> [WORK REQUIRED]
Put the entries below into a numbered list, leaving out any blank lines. Begin at the line that contains "Image resolution: width=2560" and stop after the line that contains "Toggle Incluir Sin".

> [MATERIAL TO PROCESS]
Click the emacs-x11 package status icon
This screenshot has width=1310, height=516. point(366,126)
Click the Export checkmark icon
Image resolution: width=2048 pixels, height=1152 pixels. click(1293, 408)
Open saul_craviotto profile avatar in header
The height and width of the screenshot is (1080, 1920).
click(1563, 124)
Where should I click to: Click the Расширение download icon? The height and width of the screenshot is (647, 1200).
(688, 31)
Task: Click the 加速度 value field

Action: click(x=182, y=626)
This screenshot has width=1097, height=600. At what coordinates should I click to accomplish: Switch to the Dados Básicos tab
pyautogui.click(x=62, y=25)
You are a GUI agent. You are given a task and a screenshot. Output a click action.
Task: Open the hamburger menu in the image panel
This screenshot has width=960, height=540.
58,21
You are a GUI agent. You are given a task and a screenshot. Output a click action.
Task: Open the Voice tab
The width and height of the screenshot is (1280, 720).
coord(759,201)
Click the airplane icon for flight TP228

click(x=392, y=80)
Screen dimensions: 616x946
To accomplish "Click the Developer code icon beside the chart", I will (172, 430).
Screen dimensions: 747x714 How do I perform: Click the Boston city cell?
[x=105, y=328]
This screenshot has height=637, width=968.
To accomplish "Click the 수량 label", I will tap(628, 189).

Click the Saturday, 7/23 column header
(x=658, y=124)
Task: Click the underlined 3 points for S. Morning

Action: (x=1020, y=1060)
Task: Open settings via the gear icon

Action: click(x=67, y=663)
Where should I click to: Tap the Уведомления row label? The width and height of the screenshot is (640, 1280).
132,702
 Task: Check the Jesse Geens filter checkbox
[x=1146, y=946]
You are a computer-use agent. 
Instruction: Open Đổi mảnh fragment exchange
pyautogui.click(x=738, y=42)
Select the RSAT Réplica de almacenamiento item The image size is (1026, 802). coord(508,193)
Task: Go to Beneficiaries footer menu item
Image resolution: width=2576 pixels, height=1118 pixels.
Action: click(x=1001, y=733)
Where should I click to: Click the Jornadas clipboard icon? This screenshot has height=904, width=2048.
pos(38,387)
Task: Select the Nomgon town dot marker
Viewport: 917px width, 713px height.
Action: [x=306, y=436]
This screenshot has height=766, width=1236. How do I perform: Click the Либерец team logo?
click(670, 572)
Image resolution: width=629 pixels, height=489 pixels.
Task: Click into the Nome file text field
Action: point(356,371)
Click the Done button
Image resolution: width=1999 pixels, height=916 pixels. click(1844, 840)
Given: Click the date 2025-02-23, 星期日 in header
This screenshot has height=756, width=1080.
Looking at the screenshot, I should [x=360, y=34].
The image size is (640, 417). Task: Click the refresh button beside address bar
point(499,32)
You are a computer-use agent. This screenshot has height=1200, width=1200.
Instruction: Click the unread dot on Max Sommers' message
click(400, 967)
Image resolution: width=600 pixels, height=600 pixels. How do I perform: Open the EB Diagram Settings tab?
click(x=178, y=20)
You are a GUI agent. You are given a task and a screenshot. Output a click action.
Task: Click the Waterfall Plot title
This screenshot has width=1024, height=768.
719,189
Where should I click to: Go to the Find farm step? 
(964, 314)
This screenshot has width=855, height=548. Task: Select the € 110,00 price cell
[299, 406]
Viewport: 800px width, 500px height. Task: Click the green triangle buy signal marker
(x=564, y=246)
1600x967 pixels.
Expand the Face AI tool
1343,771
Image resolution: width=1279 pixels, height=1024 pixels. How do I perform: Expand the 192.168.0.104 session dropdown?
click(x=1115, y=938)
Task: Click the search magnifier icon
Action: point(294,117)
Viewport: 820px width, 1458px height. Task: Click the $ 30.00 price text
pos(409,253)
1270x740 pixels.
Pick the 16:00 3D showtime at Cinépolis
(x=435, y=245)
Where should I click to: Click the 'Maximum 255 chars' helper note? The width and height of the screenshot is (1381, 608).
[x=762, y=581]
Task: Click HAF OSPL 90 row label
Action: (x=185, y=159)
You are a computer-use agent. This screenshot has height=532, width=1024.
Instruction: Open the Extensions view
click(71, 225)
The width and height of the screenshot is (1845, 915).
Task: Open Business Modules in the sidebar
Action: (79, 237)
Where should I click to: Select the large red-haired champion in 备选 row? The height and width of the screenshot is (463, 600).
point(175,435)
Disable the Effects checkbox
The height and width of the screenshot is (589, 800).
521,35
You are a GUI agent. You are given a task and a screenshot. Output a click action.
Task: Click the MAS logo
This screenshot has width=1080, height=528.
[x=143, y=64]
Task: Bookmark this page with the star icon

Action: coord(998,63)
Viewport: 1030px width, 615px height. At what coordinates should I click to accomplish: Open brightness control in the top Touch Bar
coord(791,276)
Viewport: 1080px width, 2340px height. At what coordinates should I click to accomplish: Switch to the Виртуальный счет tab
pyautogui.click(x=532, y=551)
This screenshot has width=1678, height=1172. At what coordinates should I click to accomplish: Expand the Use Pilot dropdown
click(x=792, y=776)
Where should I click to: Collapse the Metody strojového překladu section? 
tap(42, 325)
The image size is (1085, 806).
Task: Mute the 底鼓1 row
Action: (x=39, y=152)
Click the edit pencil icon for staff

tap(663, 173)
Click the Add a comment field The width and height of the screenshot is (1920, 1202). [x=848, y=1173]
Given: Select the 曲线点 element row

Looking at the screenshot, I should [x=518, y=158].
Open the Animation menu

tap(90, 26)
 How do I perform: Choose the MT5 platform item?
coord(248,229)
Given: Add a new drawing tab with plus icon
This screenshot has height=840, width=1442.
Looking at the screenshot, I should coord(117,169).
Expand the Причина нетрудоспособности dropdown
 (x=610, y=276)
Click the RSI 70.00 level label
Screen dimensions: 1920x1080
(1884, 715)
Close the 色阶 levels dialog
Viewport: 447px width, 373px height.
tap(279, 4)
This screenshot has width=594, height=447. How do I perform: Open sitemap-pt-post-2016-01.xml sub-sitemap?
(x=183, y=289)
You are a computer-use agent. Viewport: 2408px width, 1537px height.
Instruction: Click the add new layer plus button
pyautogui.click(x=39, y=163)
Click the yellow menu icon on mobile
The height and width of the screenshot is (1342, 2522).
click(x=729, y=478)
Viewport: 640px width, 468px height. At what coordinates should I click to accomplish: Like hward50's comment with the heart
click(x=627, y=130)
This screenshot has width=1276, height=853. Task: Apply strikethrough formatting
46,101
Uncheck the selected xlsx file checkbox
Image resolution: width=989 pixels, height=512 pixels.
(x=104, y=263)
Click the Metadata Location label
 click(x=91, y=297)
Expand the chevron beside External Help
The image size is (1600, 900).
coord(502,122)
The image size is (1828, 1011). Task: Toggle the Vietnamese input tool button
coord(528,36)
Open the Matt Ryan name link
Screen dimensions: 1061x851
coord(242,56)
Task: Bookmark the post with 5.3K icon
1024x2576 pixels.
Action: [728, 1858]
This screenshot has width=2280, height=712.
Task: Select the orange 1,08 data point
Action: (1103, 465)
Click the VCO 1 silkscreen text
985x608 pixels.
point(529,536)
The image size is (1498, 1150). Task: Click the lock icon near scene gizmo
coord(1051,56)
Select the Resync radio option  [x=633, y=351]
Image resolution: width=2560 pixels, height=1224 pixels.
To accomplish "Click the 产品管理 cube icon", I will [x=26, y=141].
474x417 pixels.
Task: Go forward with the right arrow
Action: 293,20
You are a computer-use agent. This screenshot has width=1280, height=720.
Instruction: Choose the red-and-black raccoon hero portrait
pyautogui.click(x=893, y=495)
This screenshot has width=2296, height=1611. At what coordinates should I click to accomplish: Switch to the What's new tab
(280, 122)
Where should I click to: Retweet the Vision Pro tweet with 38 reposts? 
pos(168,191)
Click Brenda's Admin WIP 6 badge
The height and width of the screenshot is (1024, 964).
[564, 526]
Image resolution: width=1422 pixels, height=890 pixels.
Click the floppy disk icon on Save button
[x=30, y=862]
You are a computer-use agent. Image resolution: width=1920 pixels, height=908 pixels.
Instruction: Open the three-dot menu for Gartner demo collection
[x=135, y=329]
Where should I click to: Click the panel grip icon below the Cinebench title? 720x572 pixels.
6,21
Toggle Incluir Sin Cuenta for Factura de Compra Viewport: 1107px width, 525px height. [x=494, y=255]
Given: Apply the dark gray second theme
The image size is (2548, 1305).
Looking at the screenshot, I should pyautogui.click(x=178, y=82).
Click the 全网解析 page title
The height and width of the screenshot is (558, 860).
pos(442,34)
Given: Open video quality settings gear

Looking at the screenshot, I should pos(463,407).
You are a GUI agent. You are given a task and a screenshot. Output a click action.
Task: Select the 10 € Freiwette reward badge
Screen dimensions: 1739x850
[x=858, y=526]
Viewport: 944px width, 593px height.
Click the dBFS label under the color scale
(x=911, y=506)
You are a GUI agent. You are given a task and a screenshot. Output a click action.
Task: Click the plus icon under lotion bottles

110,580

> [RESPONSE TO THE TASK]
1. Image resolution: width=2560 pixels, height=1224 pixels.
2. To accomplish "Click the 产品管理 cube icon", I will [x=26, y=141].
3. 474x417 pixels.
4. Task: Go forward with the right arrow
5. Action: 293,20
6. You are a computer-use agent. This screenshot has width=1280, height=720.
7. Instruction: Choose the red-and-black raccoon hero portrait
8. pyautogui.click(x=893, y=495)
9. This screenshot has width=2296, height=1611. At what coordinates should I click to accomplish: Switch to the What's new tab
10. (280, 122)
11. Where should I click to: Retweet the Vision Pro tweet with 38 reposts? 
12. pos(168,191)
13. Click Brenda's Admin WIP 6 badge
14. The height and width of the screenshot is (1024, 964).
15. [564, 526]
16. Image resolution: width=1422 pixels, height=890 pixels.
17. Click the floppy disk icon on Save button
18. [x=30, y=862]
19. You are a computer-use agent. Image resolution: width=1920 pixels, height=908 pixels.
20. Instruction: Open the three-dot menu for Gartner demo collection
21. [x=135, y=329]
22. Where should I click to: Click the panel grip icon below the Cinebench title? 720x572 pixels.
23. 6,21
24. Toggle Incluir Sin Cuenta for Factura de Compra Viewport: 1107px width, 525px height. [x=494, y=255]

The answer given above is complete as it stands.